Challenge: Reproduce the listing from its start up to and including the line with "pyautogui.click(x=400, y=128)", swapping "checkbox" for "check box" and keeping everything else the same. Leave out the pictures.

::: Given data :::

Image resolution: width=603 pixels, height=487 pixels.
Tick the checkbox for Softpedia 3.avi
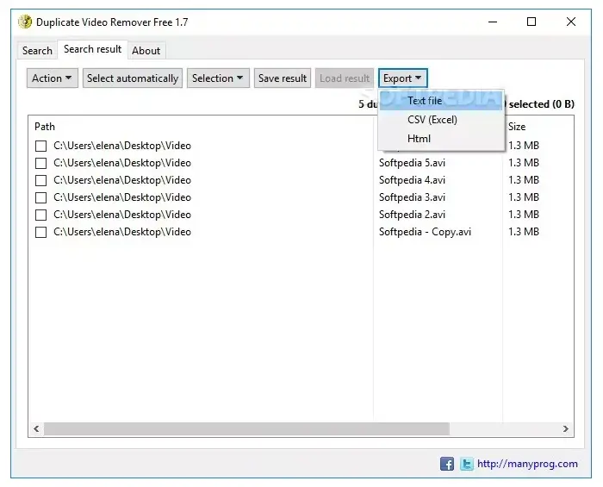point(40,197)
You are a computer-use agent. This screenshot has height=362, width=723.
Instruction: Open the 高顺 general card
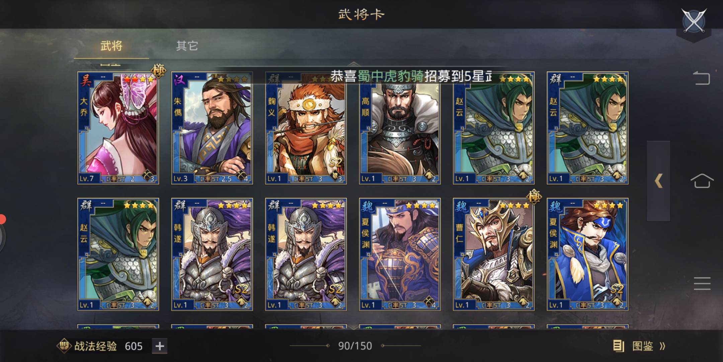pyautogui.click(x=400, y=128)
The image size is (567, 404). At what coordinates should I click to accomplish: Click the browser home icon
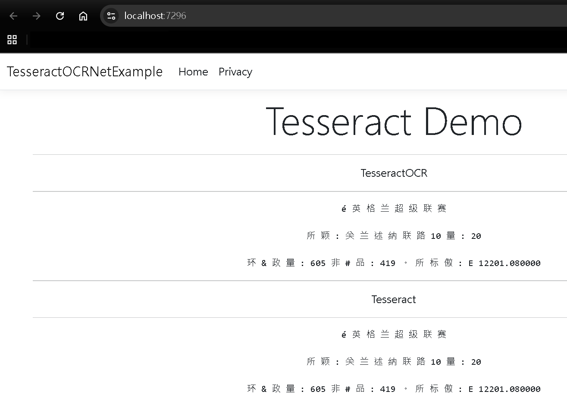[x=83, y=16]
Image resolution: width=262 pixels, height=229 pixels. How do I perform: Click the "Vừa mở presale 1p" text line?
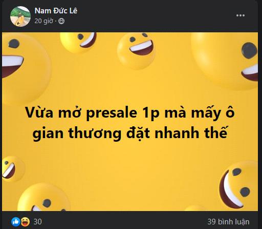tap(130, 113)
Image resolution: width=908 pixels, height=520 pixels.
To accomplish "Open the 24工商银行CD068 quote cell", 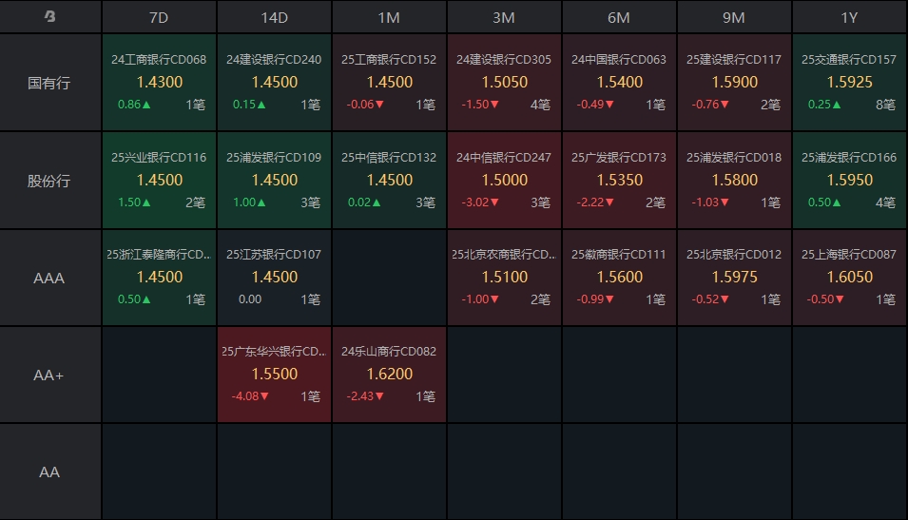I will click(x=159, y=83).

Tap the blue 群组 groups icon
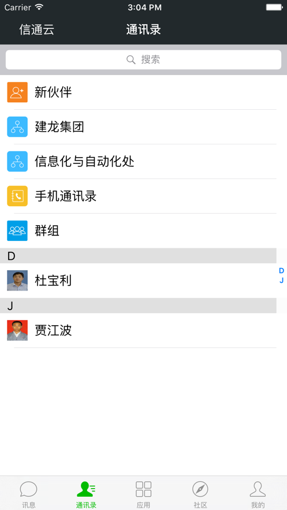tap(17, 230)
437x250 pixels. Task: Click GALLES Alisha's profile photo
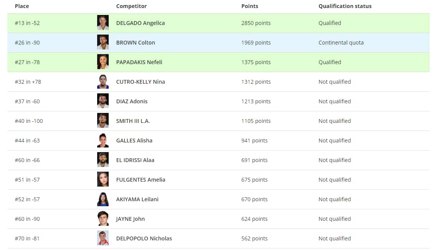coord(103,141)
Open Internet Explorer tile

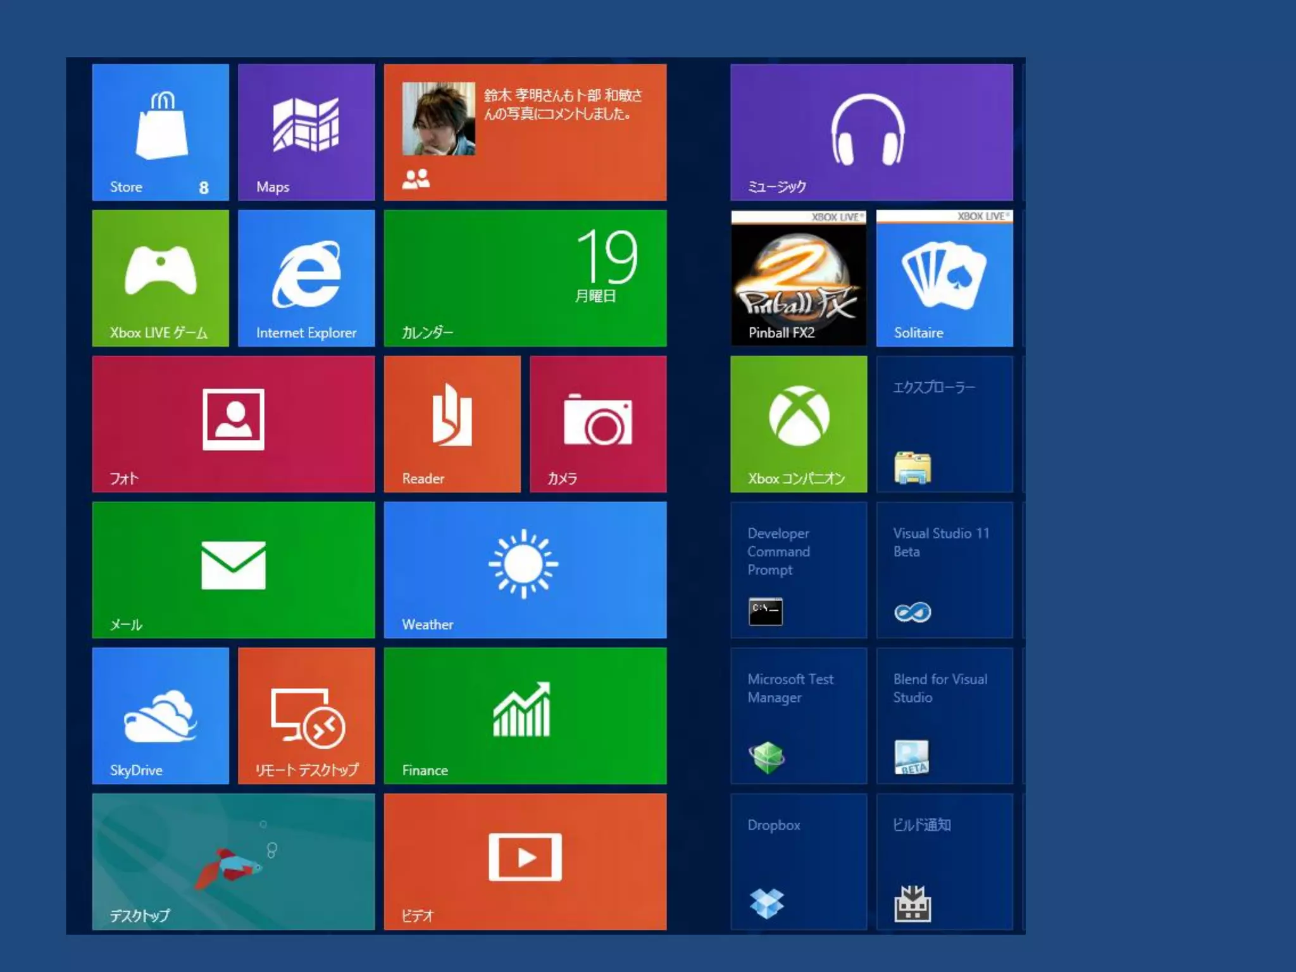[306, 278]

:::

Exercise output:
Image resolution: width=603 pixels, height=487 pixels.
Tick the check box for Softpedia 3.avi
point(40,197)
You are a computer-use agent. This screenshot has height=362, width=723.
Instruction: Open the 高顺 general card
pyautogui.click(x=400, y=128)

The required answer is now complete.